Open the Required Packages

library(readxl)
library(ggpubr)
## Loading required package: ggplot2

Import Datasets

Dataset6.4 <- read_excel("D:/SLU/AdvAppliedAnalytics/Dataset6.4.xlsx")

Calculate mean and standard deviation

  1. Stress_Pre
mean(Dataset6.4$Stress_Pre)
## [1] 51.53601
sd(Dataset6.4$Stress_Pre)
## [1] 17.21906

The variable Stress_Pre had a mean of 51.54 and a standard deviation of 17.22

  1. Stress_Post
mean(Dataset6.4$Stress_Post)
## [1] 41.4913
sd(Dataset6.4$Stress_Post)
## [1] 18.88901

The variable Stress_Post had a mean of 49.50 and a standard deviation of 18.89

Create Histograms for Stress_Pre

hist(Dataset6.4$Stress_Pre,
     main = "Stress_Pre",
     breaks = 20,
     col = "lightblue",
     border = "white",
     cex.main = 1,
     cex.axis = 1,
     cex.lab = 1)

For the Works Stress_Pre, the data appears Positively Skewed (not-normal). The kurtosis also does not appears bell-shaped (not-normal)

Create Histograms for Stress_Post

hist(Dataset6.4$Stress_Post,
     main = "Stress_Post",
     breaks = 20,
     col = "lightblue",
     border = "white",
     cex.main = 1,
     cex.axis = 1,
     cex.lab = 1)

The variable “Stress_Post” appears normally distributed. The data looks slightly positively Skewed (some data is in the left). The data also appears to have a proper bell curve.

Conduct Shapiro–Wilk tests for to check the normality of each variable

  1. Stress_Pre
shapiro.test(Dataset6.4$Stress_Pre)
## 
##  Shapiro-Wilk normality test
## 
## data:  Dataset6.4$Stress_Pre
## W = 0.91878, p-value = 0.01315

The Shaprio-Wilk p-value for Stress_Pre normality test is less than 0.05 (0.01), so the data is not normal

  1. Stress_Post
shapiro.test(Dataset6.4$Stress_Post) 
## 
##  Shapiro-Wilk normality test
## 
## data:  Dataset6.4$Stress_Post
## W = 0.97307, p-value = 0.5328

The Shaprio-Wilk p-value for Stress_Pre normality test is greater than 0.05 (0.53), so the data is normal

Correlation Analysis

cor.test(Dataset6.4$Stress_Pre, Dataset6.4$Stress_Post, method = "pearson")
## 
##  Pearson's product-moment correlation
## 
## data:  Dataset6.4$Stress_Pre and Dataset6.4$Stress_Post
## t = 9.8294, df = 33, p-value = 2.487e-11
## alternative hypothesis: true correlation is not equal to 0
## 95 percent confidence interval:
##  0.7442522 0.9292540
## sample estimates:
##       cor 
## 0.8633669

The Spearman Correlation test was selected because one of the variables was abnormally distributed according to the histograms and the Shapiro-Wilk tests.

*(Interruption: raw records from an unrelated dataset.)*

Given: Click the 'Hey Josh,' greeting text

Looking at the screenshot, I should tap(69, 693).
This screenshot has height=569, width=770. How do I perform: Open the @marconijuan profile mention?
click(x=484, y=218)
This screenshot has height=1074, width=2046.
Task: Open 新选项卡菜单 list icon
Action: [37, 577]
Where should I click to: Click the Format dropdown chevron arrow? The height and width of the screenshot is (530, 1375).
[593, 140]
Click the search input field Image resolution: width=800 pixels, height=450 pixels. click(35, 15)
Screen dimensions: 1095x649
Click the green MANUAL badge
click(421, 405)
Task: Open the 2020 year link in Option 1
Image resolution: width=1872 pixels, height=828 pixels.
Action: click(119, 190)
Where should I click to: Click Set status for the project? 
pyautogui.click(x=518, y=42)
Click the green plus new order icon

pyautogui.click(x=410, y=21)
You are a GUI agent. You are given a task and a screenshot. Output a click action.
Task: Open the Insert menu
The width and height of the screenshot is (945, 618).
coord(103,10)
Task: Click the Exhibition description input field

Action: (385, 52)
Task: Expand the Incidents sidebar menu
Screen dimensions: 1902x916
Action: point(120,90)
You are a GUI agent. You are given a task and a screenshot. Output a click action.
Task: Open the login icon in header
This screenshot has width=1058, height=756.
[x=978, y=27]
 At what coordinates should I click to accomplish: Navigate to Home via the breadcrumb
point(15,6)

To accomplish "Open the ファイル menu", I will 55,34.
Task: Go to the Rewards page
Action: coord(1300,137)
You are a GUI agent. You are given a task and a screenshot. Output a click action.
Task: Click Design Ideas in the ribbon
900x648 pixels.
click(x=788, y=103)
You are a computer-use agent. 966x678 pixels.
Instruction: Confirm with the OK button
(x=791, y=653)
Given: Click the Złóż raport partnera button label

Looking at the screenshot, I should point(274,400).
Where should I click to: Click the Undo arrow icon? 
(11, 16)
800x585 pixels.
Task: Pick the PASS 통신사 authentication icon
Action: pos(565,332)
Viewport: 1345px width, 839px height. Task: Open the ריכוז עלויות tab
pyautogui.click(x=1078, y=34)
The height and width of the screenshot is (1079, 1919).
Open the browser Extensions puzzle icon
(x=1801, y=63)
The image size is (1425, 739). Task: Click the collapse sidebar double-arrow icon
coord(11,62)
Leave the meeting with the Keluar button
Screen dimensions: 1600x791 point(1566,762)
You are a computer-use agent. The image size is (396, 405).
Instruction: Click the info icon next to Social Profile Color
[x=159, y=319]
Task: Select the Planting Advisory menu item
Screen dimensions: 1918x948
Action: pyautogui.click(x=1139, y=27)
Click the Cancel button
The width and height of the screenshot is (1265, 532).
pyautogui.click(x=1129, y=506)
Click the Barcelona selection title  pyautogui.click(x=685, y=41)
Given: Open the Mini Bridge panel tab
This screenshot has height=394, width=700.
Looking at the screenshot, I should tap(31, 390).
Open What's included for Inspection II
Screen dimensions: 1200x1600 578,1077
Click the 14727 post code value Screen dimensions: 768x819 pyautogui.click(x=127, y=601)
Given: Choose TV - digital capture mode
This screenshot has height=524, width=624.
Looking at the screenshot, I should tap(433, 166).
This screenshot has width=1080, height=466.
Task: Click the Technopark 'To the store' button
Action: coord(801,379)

The p-value (probability value) is 7.834e-08, which is below .05. This means the results are statistically significant. The alternate hypothesis is supported. The rho-value is 0.85
The correlation is positive, which means as Stress_Pre increases, Stress_Post increases. The correlation value is greater 0.50, which means the relationship is strong

Scatterplots

ggscatter(
  Dataset6.4,
  x = "Stress_Pre",
  y = "Stress_Post",
  add = "reg.line",
  xlab = "Stress_Pre",
  ylab = "Stress_Post"
)

The line of best fit is pointing to the top right. This means the direction of the data is positive. As Stress_Pre increases, Stress_Post increases. The dots closely hug the line. This means there is a strong relationship between the variables. The dots form a straight-line pattern. This means the data is linear. There may be a possible outlier (around Stress_Pre in the 40s–50s with low Stress_Post). However, the point does not appear to drastically change the overall trend and does not strongly affect the relationship between the variables.

Report the Results

The Stress_Pre variable (M = 51.54, SD = 17.22) was significantly correlated with the Stress_Post variable (M = 41.49, SD = 18.89), ρ = .85, p < .001 The relationship was positive and strong. As the Stress_Pre increased, the Stress_Post increased.